Added dataset max size. Removed redundant code: KasperskyLab#123

DavidIkov · DavidIkov · commit 13593489c2cd · 2025-12-19T11:31:53.000+03:00
diff --git a/examples/mnist-learn/altai/construct_network.cpp b/examples/mnist-learn/altai/construct_network.cpp
@@ -108,9 +108,9 @@ auto add_subnetwork_populations(AnnotatedNetwork &result)
     };
     //
     std::vector<PopulationRole> pop_data{
-        {{10 * neurons_per_column, l_neuron}, true, false, "L"},
-        {{10, default_neuron}, true, true, "OUT"},
-        {{10, default_neuron}, false, false, "BIAS"}};
+        {{classes_amount * neurons_per_column, l_neuron}, true, false, "L"},
+        {{classes_amount, default_neuron}, true, true, "OUT"},
+        {{classes_amount, default_neuron}, false, false, "BIAS"}};
 
     std::vector<knp::core::UID> population_uids;
     for (auto &pop_init_data : pop_data)
@@ -163,7 +163,7 @@ AnnotatedNetwork create_example_network(int num_compound_networks)
         TARGET_to_L_synapse.delay_ = 3;
 
         DeltaProjection TARGET_to_L_projection = knp::framework::projection::creators::aligned<DeltaSynapse>(
-            knp::core::UID(false), population_uids[L], 10, pop_data[L].pd_.size_,
+            knp::core::UID(false), population_uids[L], classes_amount, pop_data[L].pd_.size_,
             [&TARGET_to_L_synapse](size_t, size_t) { return TARGET_to_L_synapse; });
         result.network_.add_projection(TARGET_to_L_projection);
         result.data_.projections_from_classes_.push_back(TARGET_to_L_projection.get_uid());
@@ -175,7 +175,7 @@ AnnotatedNetwork create_example_network(int num_compound_networks)

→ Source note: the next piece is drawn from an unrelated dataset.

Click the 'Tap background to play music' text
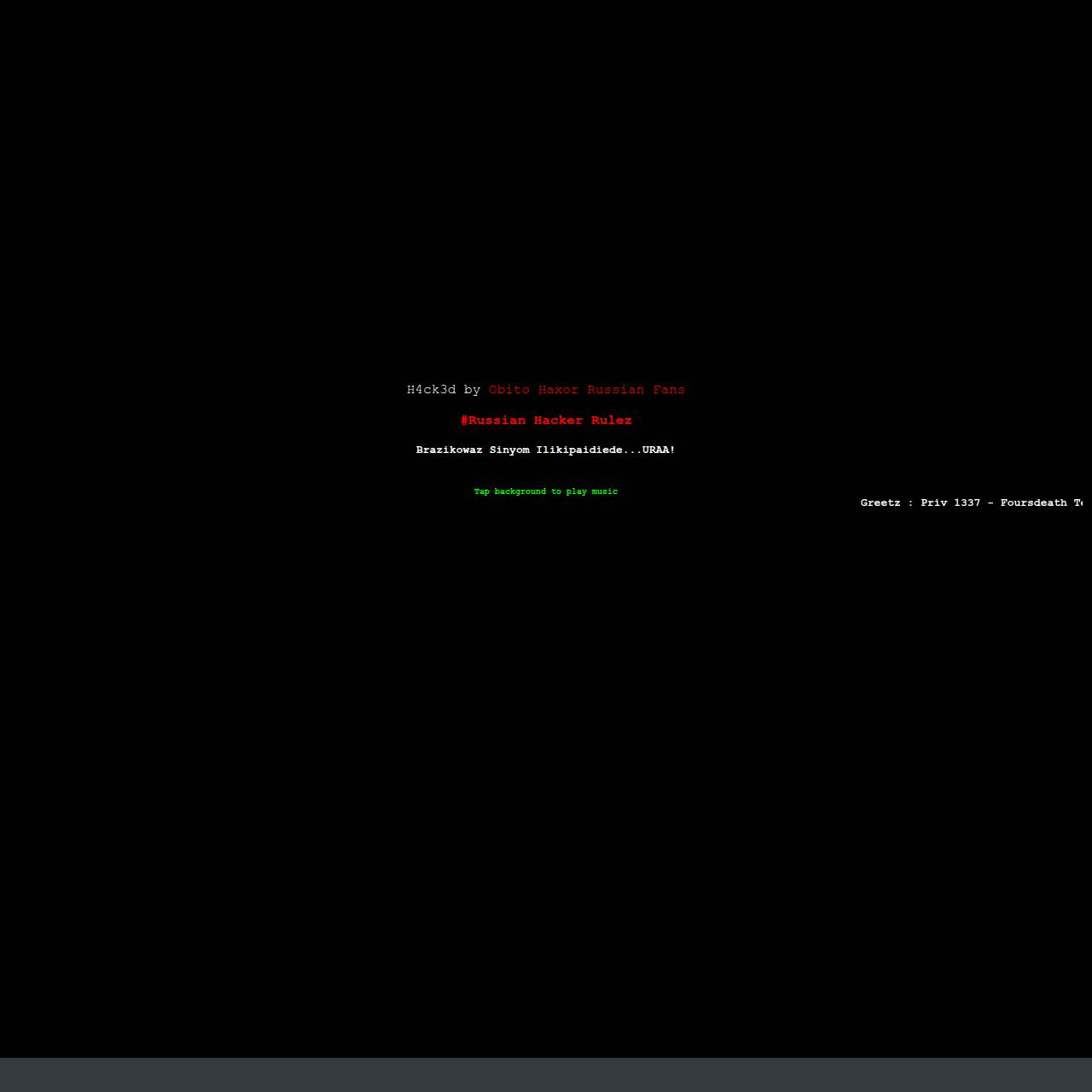The width and height of the screenshot is (1092, 1092). (x=546, y=491)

         TARGET_to_L_synapse2.delay_ = 4;
 
         DeltaProjection TARGET_to_L_projection2 = knp::framework::projection::creators::all_to_all<DeltaSynapse>(
-            knp::core::UID(false), population_uids[L], 10, pop_data[L].pd_.size_,
+            knp::core::UID(false), population_uids[L], classes_amount, pop_data[L].pd_.size_,
             [&TARGET_to_L_synapse2](size_t, size_t) { return TARGET_to_L_synapse2; });
         result.network_.add_projection(TARGET_to_L_projection2);
         result.data_.projections_from_classes_.push_back(TARGET_to_L_projection2.get_uid());
@@ -186,7 +186,7 @@ AnnotatedNetwork create_example_network(int num_compound_networks)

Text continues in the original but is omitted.